### INSTRUCTIONS FOR THE TASK
Print the whole listing exactly.

### LISTED RECORDS

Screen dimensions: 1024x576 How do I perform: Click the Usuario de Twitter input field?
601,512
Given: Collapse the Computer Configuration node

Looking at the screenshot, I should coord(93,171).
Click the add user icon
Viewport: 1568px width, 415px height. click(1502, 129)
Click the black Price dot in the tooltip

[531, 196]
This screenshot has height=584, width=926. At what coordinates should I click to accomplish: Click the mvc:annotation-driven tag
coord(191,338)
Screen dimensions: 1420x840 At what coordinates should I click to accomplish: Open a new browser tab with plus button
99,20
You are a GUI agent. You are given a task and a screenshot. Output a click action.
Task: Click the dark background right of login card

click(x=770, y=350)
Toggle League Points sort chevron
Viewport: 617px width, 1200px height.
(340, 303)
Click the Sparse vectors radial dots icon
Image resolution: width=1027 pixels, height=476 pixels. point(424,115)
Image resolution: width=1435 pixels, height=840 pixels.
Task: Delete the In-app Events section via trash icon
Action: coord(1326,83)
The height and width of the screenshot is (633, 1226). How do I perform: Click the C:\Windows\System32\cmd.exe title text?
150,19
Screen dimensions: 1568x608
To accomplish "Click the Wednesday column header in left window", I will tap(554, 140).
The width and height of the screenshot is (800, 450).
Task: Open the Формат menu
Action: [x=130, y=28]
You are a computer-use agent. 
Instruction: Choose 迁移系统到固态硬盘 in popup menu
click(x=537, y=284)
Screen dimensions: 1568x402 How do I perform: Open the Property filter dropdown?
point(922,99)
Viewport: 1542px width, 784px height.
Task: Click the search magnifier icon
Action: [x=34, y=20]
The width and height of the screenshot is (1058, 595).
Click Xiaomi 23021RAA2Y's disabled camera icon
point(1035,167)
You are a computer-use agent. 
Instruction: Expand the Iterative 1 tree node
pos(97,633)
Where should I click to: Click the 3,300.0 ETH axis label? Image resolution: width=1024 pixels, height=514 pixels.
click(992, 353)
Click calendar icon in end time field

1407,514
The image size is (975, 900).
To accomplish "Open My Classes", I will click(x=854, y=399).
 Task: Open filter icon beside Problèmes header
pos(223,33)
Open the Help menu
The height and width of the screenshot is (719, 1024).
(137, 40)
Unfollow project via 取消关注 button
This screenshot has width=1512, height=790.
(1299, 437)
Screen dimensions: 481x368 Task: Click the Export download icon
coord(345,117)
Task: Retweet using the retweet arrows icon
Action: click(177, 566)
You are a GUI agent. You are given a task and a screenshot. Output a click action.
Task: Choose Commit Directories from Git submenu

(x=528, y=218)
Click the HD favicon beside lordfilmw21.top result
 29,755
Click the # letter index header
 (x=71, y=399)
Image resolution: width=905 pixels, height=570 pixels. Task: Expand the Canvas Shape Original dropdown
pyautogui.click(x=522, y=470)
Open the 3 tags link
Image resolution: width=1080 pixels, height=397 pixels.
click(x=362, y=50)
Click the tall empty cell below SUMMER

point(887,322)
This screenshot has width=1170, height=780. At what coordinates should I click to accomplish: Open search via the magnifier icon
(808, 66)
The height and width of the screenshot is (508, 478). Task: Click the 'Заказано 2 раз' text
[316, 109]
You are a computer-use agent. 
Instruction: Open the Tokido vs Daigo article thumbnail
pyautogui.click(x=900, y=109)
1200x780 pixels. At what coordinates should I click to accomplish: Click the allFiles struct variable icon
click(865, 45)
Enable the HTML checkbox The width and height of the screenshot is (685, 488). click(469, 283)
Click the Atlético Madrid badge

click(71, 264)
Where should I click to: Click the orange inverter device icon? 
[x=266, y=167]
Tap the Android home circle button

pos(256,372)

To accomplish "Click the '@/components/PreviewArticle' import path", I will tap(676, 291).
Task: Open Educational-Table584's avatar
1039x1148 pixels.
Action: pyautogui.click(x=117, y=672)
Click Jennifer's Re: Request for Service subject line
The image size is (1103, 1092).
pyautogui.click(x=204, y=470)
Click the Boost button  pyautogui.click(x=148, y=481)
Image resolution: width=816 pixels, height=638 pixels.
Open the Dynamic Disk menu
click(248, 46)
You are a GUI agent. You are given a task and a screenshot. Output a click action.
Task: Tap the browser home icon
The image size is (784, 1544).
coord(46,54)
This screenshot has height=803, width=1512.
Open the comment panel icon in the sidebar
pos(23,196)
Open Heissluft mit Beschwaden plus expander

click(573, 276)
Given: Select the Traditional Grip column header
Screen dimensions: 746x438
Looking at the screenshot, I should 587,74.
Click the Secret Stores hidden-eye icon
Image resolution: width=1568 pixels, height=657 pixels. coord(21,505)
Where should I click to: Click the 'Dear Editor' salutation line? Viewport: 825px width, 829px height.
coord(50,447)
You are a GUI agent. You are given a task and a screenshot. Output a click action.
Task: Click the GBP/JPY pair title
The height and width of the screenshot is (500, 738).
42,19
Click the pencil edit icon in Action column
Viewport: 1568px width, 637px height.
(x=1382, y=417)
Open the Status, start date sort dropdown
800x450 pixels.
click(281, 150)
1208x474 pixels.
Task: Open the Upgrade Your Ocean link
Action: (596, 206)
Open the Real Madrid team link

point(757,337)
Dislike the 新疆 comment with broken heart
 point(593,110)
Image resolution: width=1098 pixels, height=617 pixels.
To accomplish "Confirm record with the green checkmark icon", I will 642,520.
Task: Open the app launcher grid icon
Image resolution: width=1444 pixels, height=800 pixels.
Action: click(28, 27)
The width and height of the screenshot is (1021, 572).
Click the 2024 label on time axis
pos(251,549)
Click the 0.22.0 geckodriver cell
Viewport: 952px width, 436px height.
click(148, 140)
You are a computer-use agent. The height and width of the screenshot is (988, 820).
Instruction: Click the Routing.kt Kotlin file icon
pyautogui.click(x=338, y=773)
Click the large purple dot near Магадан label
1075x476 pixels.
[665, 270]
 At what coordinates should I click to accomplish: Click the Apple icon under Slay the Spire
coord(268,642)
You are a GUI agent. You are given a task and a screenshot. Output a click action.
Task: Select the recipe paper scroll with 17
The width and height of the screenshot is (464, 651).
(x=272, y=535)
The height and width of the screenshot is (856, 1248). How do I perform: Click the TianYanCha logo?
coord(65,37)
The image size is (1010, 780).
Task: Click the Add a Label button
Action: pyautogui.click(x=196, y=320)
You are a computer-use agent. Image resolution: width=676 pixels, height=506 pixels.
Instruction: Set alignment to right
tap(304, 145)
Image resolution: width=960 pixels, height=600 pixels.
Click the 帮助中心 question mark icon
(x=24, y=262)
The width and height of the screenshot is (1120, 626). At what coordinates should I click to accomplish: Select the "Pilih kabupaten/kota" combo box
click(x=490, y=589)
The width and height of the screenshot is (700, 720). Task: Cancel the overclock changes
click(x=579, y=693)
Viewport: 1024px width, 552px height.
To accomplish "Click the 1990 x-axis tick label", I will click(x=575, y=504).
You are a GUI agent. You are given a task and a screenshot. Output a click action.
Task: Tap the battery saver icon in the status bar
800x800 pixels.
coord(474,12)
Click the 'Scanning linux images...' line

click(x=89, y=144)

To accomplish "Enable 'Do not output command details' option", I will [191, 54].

### SOLVED EXERCISE
Screen dimensions: 1024x576 How do I perform: Click the Usuario de Twitter input field?
601,512
Given: Collapse the Computer Configuration node

Looking at the screenshot, I should coord(93,171).
Click the add user icon
Viewport: 1568px width, 415px height. click(1502, 129)
Click the black Price dot in the tooltip

[531, 196]
This screenshot has height=584, width=926. At what coordinates should I click to accomplish: Click the mvc:annotation-driven tag
coord(191,338)
Screen dimensions: 1420x840 At what coordinates should I click to accomplish: Open a new browser tab with plus button
99,20
You are a GUI agent. You are given a task and a screenshot. Output a click action.
Task: Click the dark background right of login card

click(x=770, y=350)
Toggle League Points sort chevron
Viewport: 617px width, 1200px height.
(340, 303)
Click the Sparse vectors radial dots icon
Image resolution: width=1027 pixels, height=476 pixels. point(424,115)
Image resolution: width=1435 pixels, height=840 pixels.
Task: Delete the In-app Events section via trash icon
Action: coord(1326,83)
The height and width of the screenshot is (633, 1226). How do I perform: Click the C:\Windows\System32\cmd.exe title text?
150,19
Screen dimensions: 1568x608
To accomplish "Click the Wednesday column header in left window", I will tap(554, 140).
The width and height of the screenshot is (800, 450).
Task: Open the Формат menu
Action: [x=130, y=28]
You are a computer-use agent. 
Instruction: Choose 迁移系统到固态硬盘 in popup menu
click(x=537, y=284)
Screen dimensions: 1568x402 How do I perform: Open the Property filter dropdown?
point(922,99)
Viewport: 1542px width, 784px height.
Task: Click the search magnifier icon
Action: [x=34, y=20]
The width and height of the screenshot is (1058, 595).
Click Xiaomi 23021RAA2Y's disabled camera icon
point(1035,167)
You are a computer-use agent. 
Instruction: Expand the Iterative 1 tree node
pos(97,633)
Where should I click to: Click the 3,300.0 ETH axis label? Image resolution: width=1024 pixels, height=514 pixels.
click(992, 353)
Click calendar icon in end time field

1407,514
The image size is (975, 900).
To accomplish "Open My Classes", I will click(x=854, y=399).
 Task: Open filter icon beside Problèmes header
pos(223,33)
Open the Help menu
The height and width of the screenshot is (719, 1024).
(137, 40)
Unfollow project via 取消关注 button
This screenshot has width=1512, height=790.
(1299, 437)
Screen dimensions: 481x368 Task: Click the Export download icon
coord(345,117)
Task: Retweet using the retweet arrows icon
Action: click(177, 566)
You are a GUI agent. You are given a task and a screenshot. Output a click action.
Task: Choose Commit Directories from Git submenu

(x=528, y=218)
Click the HD favicon beside lordfilmw21.top result
 29,755
Click the # letter index header
 (x=71, y=399)
Image resolution: width=905 pixels, height=570 pixels. Task: Expand the Canvas Shape Original dropdown
pyautogui.click(x=522, y=470)
Open the 3 tags link
Image resolution: width=1080 pixels, height=397 pixels.
click(x=362, y=50)
Click the tall empty cell below SUMMER

point(887,322)
This screenshot has width=1170, height=780. At what coordinates should I click to accomplish: Open search via the magnifier icon
(808, 66)
The height and width of the screenshot is (508, 478). Task: Click the 'Заказано 2 раз' text
[316, 109]
You are a computer-use agent. 
Instruction: Open the Tokido vs Daigo article thumbnail
pyautogui.click(x=900, y=109)
1200x780 pixels. At what coordinates should I click to accomplish: Click the allFiles struct variable icon
click(865, 45)
Enable the HTML checkbox The width and height of the screenshot is (685, 488). click(469, 283)
Click the Atlético Madrid badge

click(71, 264)
Where should I click to: Click the orange inverter device icon? 
[x=266, y=167]
Tap the Android home circle button

pos(256,372)

To accomplish "Click the '@/components/PreviewArticle' import path", I will tap(676, 291).
Task: Open Educational-Table584's avatar
1039x1148 pixels.
Action: pyautogui.click(x=117, y=672)
Click Jennifer's Re: Request for Service subject line
The image size is (1103, 1092).
pyautogui.click(x=204, y=470)
Click the Boost button  pyautogui.click(x=148, y=481)
Image resolution: width=816 pixels, height=638 pixels.
Open the Dynamic Disk menu
click(248, 46)
You are a GUI agent. You are given a task and a screenshot. Output a click action.
Task: Tap the browser home icon
The image size is (784, 1544).
coord(46,54)
This screenshot has height=803, width=1512.
Open the comment panel icon in the sidebar
pos(23,196)
Open Heissluft mit Beschwaden plus expander

click(573, 276)
Given: Select the Traditional Grip column header
Screen dimensions: 746x438
Looking at the screenshot, I should 587,74.
Click the Secret Stores hidden-eye icon
Image resolution: width=1568 pixels, height=657 pixels. coord(21,505)
Where should I click to: Click the 'Dear Editor' salutation line? Viewport: 825px width, 829px height.
coord(50,447)
You are a GUI agent. You are given a task and a screenshot. Output a click action.
Task: Click the GBP/JPY pair title
The height and width of the screenshot is (500, 738).
42,19
Click the pencil edit icon in Action column
Viewport: 1568px width, 637px height.
(x=1382, y=417)
Open the Status, start date sort dropdown
800x450 pixels.
click(281, 150)
1208x474 pixels.
Task: Open the Upgrade Your Ocean link
Action: (596, 206)
Open the Real Madrid team link

point(757,337)
Dislike the 新疆 comment with broken heart
 point(593,110)
Image resolution: width=1098 pixels, height=617 pixels.
To accomplish "Confirm record with the green checkmark icon", I will 642,520.
Task: Open the app launcher grid icon
Image resolution: width=1444 pixels, height=800 pixels.
Action: click(28, 27)
The width and height of the screenshot is (1021, 572).
Click the 2024 label on time axis
pos(251,549)
Click the 0.22.0 geckodriver cell
Viewport: 952px width, 436px height.
click(148, 140)
You are a computer-use agent. The height and width of the screenshot is (988, 820).
Instruction: Click the Routing.kt Kotlin file icon
pyautogui.click(x=338, y=773)
Click the large purple dot near Магадан label
1075x476 pixels.
[665, 270]
 At what coordinates should I click to accomplish: Click the Apple icon under Slay the Spire
coord(268,642)
You are a GUI agent. You are given a task and a screenshot. Output a click action.
Task: Select the recipe paper scroll with 17
The width and height of the screenshot is (464, 651).
(x=272, y=535)
The height and width of the screenshot is (856, 1248). How do I perform: Click the TianYanCha logo?
coord(65,37)
The image size is (1010, 780).
Task: Click the Add a Label button
Action: pyautogui.click(x=196, y=320)
You are a computer-use agent. Image resolution: width=676 pixels, height=506 pixels.
Instruction: Set alignment to right
tap(304, 145)
Image resolution: width=960 pixels, height=600 pixels.
Click the 帮助中心 question mark icon
(x=24, y=262)
The width and height of the screenshot is (1120, 626). At what coordinates should I click to accomplish: Select the "Pilih kabupaten/kota" combo box
click(x=490, y=589)
The width and height of the screenshot is (700, 720). Task: Cancel the overclock changes
click(x=579, y=693)
Viewport: 1024px width, 552px height.
To accomplish "Click the 1990 x-axis tick label", I will click(x=575, y=504).
You are a GUI agent. You are given a task and a screenshot. Output a click action.
Task: Tap the battery saver icon in the status bar
800x800 pixels.
coord(474,12)
Click the 'Scanning linux images...' line

click(x=89, y=144)

To accomplish "Enable 'Do not output command details' option", I will [191, 54].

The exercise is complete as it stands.